Clarification Regarding Coverage for the VisibiliT™ Test



    Purpose
    The purpose of this article is to communicate that the VisibiliT™ test (represented by procedure code 0009M) is medically necessary with criteria since this code's effective date of 07/01/2015. This communication supersedes any previous communications for 0009M from the Company.

    Policy Impacted
    7/1/2015 CPT & HCPCS Quarterly Code Update Coverage Determinations (ONLY FOR 0009M)
    MA06.017a: Molecular Diagnostics

    Background
    0009M represents the test called VisibiliT™, which is one of commercially available nucleic acid sequencing–based tests of maternal plasma. Specifically, VisibiliT™ is intended for usage in pregnancies that are not high-risk singleton pregnancies.


    Coverage Statement

    The coverage statements outlined for 0009M in this communication supersede any previous communications for 0009M from the Company.

    MEDICALLY NECESSARY
    Nucleic acid sequencing-based testing of maternal plasma as a screen for fetal aneuploidy (Trisomies 21, 13, 18) is considered medically necessary and, therefore, covered in women with singleton pregnancies undergoing screening for fetal aneuploidy.

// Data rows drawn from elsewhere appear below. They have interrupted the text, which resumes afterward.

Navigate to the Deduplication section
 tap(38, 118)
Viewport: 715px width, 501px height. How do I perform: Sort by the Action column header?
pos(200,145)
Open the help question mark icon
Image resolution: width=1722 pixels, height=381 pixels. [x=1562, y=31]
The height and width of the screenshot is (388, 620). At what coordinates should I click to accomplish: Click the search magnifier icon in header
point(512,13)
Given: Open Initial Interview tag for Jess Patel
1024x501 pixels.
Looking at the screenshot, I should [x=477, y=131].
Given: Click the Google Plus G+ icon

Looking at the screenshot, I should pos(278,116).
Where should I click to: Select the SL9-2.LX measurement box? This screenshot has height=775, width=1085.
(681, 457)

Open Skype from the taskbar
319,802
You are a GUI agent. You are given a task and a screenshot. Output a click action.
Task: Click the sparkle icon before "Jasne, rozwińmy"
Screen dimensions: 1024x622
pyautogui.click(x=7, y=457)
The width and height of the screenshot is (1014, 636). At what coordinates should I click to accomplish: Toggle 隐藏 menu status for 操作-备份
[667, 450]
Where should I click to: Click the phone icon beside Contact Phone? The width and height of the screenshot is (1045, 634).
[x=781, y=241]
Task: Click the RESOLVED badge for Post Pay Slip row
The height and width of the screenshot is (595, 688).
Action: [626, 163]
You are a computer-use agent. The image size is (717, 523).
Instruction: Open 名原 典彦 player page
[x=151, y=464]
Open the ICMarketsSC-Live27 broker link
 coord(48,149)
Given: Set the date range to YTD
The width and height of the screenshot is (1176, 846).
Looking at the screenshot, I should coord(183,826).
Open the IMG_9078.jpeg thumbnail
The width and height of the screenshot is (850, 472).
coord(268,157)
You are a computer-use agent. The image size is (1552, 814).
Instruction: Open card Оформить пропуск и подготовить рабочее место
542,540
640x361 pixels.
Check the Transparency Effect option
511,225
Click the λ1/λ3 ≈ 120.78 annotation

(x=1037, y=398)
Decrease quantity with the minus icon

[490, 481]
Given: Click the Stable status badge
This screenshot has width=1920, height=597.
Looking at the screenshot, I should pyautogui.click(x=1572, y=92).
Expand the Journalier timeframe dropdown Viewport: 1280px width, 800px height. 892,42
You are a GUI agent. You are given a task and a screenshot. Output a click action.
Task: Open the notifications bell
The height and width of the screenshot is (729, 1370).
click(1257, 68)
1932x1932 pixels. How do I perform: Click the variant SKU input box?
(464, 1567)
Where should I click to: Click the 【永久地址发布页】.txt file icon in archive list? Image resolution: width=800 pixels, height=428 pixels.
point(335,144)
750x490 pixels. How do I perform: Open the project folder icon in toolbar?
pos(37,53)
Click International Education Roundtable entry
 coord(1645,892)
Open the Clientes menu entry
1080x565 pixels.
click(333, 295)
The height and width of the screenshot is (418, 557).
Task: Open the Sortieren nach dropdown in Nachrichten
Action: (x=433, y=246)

    EXPERIMENTAL/INVESTIGATIONAL
    Nucleic acid sequencing-based testing of maternal plasma for fetal aneuploidy is considered experimental/investigational and, therefore, not covered in women with twin or multiple gestation pregnancies because the safety and/or effectiveness of this service cannot be established by review of the available published peer-reviewed literature.

    Nucleic acid sequencing-based testing of maternal plasma for fetal sex chromosome aneuploidies is considered experimental/investigational and, therefore, not covered in because the safety and/or effectiveness of this service cannot be established by review of the available published peer-reviewed literature.

    REQUIRED DOCUMENTATION
    The individual's medical record must reflect the medical necessity for the care provided. These medical records may include, but are not limited to: records from the professional provider's office, hospital, nursing home, home health agencies, therapies, and test reports.

    The Company may conduct reviews and audits of services to our members, regardless of the participation status of the provider. All documentation is to be available to the Company upon request. Failure to produce the requested information may result in a denial for the service.

    Coding
    Effective July 1, 2015, there is a Multianalyte Assays with Algorithmic Analyses (MAAA) procedure code specific to the VisibiliT™ test: 0009M.